Two rule sets were developed, one for each strategy; both sets included general rules and more
specific rules as exemplified in the previous example. Rules describing when to insert the article
(Byrne and Churchill 1986:21-25; Farrer
1990:123-37) fell under category 1) in section 5.
The other type of rule consisted of more specific
and idiosyncratic examples of when to omit the
article (Grevisse 1993:570-71; Bescherelle
1990:50-56). Such rules fell mainly under category 2) in section 5. In evaluating both sets of rules,
the article from the English source text was deleted
and the rules were left to operate over the “articleless” raw translations. The first set of rules inserted articles based mostly on semantic categories,
while the second set introduced them only when
specific rules indicating when to omit the article
had been unsuccessfully tried.
9 Results
Both sets of rules were tested against three corpora: a work of fiction, a work of non-fiction and a
randomly chosen unseen article from a journal.
This last corpus represented a genre of text on
which our rule sets had not been tested.
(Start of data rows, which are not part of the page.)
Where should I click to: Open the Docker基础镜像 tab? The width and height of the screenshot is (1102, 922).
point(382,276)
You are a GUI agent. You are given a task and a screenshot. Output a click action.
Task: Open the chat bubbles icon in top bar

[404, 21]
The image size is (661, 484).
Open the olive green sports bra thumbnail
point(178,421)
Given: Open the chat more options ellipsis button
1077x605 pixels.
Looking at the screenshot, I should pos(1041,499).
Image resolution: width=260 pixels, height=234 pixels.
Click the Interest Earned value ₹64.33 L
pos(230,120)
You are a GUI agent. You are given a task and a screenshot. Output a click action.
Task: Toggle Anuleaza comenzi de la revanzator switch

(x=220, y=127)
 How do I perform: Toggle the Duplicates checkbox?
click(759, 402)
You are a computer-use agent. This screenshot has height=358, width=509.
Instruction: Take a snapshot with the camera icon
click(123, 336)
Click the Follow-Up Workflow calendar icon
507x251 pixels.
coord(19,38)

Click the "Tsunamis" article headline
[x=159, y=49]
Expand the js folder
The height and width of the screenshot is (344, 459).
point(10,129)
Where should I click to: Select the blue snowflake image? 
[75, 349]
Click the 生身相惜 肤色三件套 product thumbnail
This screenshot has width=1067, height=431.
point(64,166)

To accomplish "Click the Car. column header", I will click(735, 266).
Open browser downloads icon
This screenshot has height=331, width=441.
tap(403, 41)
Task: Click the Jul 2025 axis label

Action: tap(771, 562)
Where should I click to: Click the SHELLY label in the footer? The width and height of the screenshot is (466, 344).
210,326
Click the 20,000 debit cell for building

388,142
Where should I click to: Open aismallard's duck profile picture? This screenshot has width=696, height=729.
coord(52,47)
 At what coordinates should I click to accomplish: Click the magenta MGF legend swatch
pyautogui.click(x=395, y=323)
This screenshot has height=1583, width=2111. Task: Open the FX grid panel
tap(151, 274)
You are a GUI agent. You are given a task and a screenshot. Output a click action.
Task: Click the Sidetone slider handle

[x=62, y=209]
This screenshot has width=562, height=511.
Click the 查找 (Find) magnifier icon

The following results were obtained (measured as the proportion of article insertions or omissions by the
rules compared with those of a human translator):
Fiction
(2400
words)
Nonfiction
(3500)
Unseen
(650)
Rule set 1) 168/272=62% 283/373=76% 90/119=76%
Rule set 2) 229/272=84% 342/373=92% 115/119=97%
In this table, X / Y represents the fact that the
definite article was correctly processed X times
out of Y occurrences. The size of each corpus is
indicated on the table; thus the fiction corpus
contained 2,400 words which gave rise to 272 sites
at which a definite article could have been inserted
in French. In the English corpora, the definite
article represented 6% of the total number of
words, while in the French corpora it represented
15.5%.
It is clear that case 2) rules performed better than
those in case 1). In fact, a chi-squared test shows
that the observed differences between the performance of the two sets of rules is significant at
0.005. In terms of size, obviously a larger text
sample would have resulted in much more definitive results, but for the purposes of rule testing (in
contrast to stylistic studies) the tests described
here reflect a real advantage for a given type of
rule.
Given the behaviour and distribution of the French
article, these results would suggest that at least
from a computational perspective, it is better to
indicate when to omit an article than when to
include it. It is worth noting that the rules did not
take into account the existence of a definite article
in the English original text. While this might influence the finer distinctions on article insertion in
French, the majority of decisions may be made
based purely on target language considerations.
10 Relation to Other Work
The compilation and analysis of errors by language students is well established in applied linguistics (Corder 1973:256-95; Johansson 1975:41-52;
Ellis 1990:45-46). Similarly, pedagogical grammars continue to be used for language instruction
(Krzeszowski 1975; Stern 1990:94). The present
work applies techniques from MT and NLP to the
evaluation and possible improvement of such
39
grammars in a controlled and relatively objective
manner.
Computer Assisted Language Learning (Ahmad et
al. 1985) techniques may also be applicable to the
evaluation of pedagogical grammars. In this case,
one would incorporate the rules to be tested into
the system and evaluate them as part of the overall
learning instruction process. However, our approach, because of its comparatively wider range of
input texts (i.e. the system’s corpus orientation
makes it easier to expand its linguistic coverage),
can at least offer a complementary mechanism for
this type of evaluation.
In the specific area of article translation, this work
resembles that of Bond et al. 1995 most closely
since their work is also based on a battery of rules
applied in an hierarchical fashion. The prototype
system presented here, however, introduces less
assumptions about the translation process, and
therefore allows the effect of particular rules to be
considered with minimal interference from other
system components.
11 Conclusions
We have developed and tested a mechanism for
the semiautomatic evaluation of certain types of
rules as found in grammar texts for language learners. Techniques from lexicalist MT and corpusoriented NLP were used to automate and facilitate
this task.
Since one of the overall aims is to improve the
quality of materials for human use, the results
presented here can only be indicative of possible
avenues for improvement. They do not address the
psychological or pedagogical issues faced by
language learners, for which other types of experiments may be appropriate. One problem faced
by any attempt to evaluate grammar texts of the
type considered here is that rules in such texts are
geared towards non-experts and learners; as such,
they must provide sufficient generality and flexibility to be of maximum benefit. Unfortunately,
these very characteristics hamper adequate evaluation of their effectiveness. Furthermore, the
way in which rules are interpreted by individual
learners is hard to determine, and even harder to
express as a computer program. This work therefore has interpreted the rules in grammar texts as
literally as possible in order to factor out any
additional knowledge that may be brought to bear
on their interpretation. Still, some conclusions
may be drawn from this work.
One conclusion presented in the paper was that it
is more profitable to describe when to omit the
French article rather than when to insert it, particularly when explaining French grammar to anglophones.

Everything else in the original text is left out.